[Records from a collection]

----

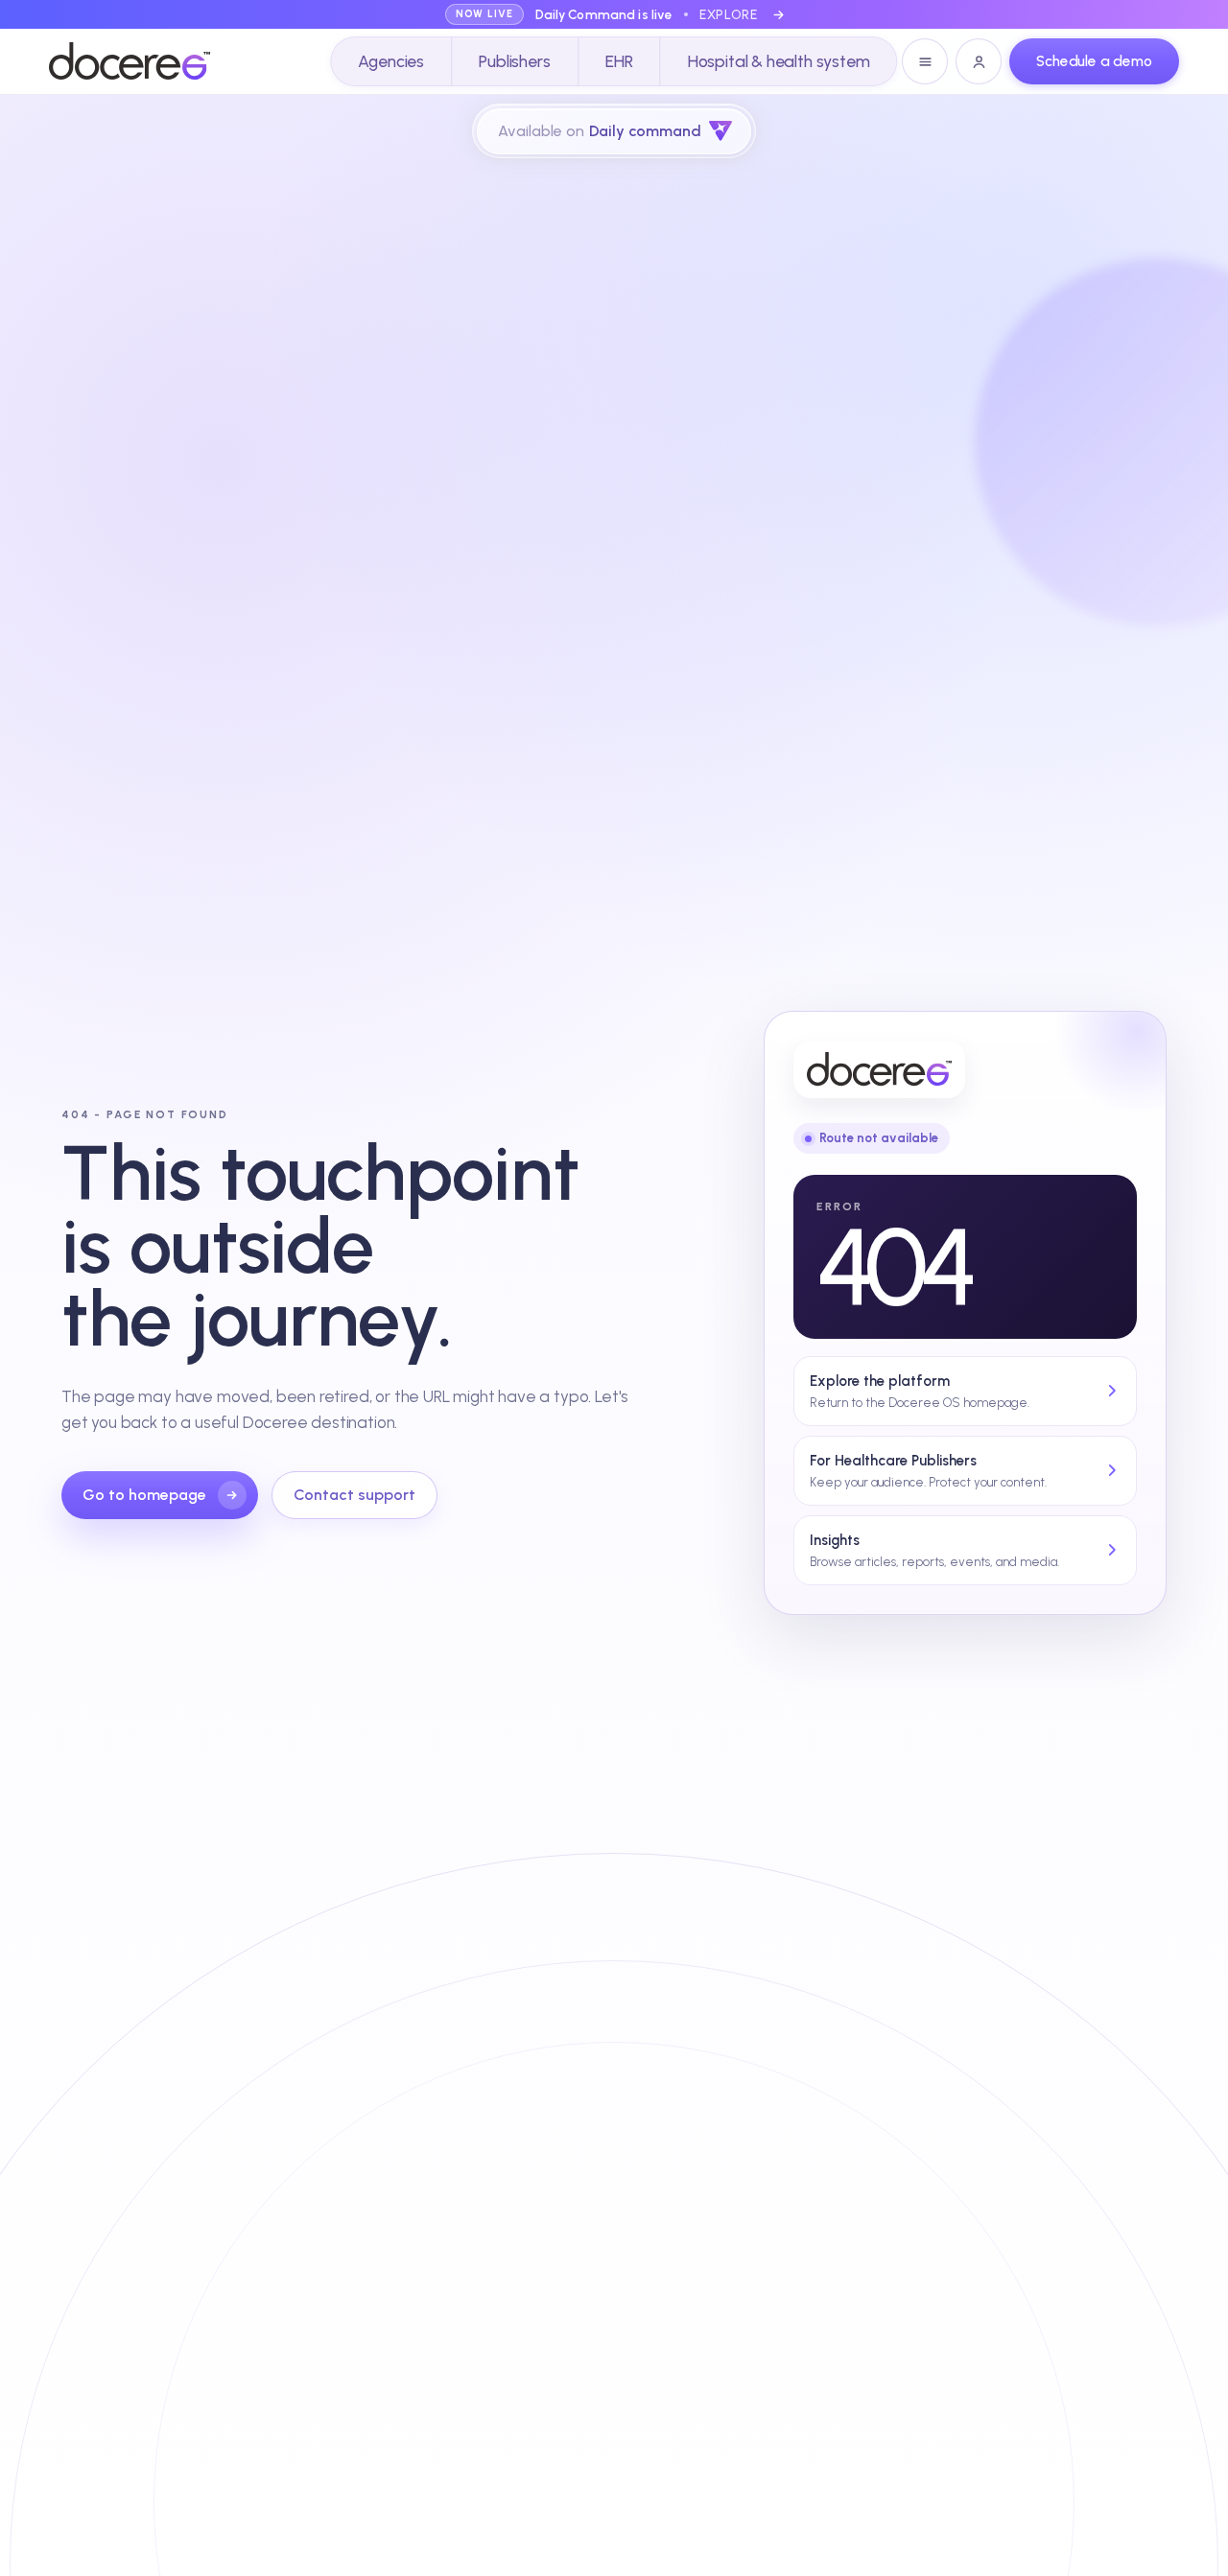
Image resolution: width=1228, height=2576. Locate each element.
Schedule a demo (1094, 61)
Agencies (391, 61)
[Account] (979, 61)
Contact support (354, 1495)
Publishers (514, 61)
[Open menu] (925, 61)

----

# [Brief]
Only the lines from the one with "Schedule a demo (1094, 61)" through the end of the data should be printed, each exactly as it appears.

# [Finished exercise]
Schedule a demo (1094, 61)
Agencies (391, 61)
[Account] (979, 61)
Contact support (354, 1495)
Publishers (514, 61)
[Open menu] (925, 61)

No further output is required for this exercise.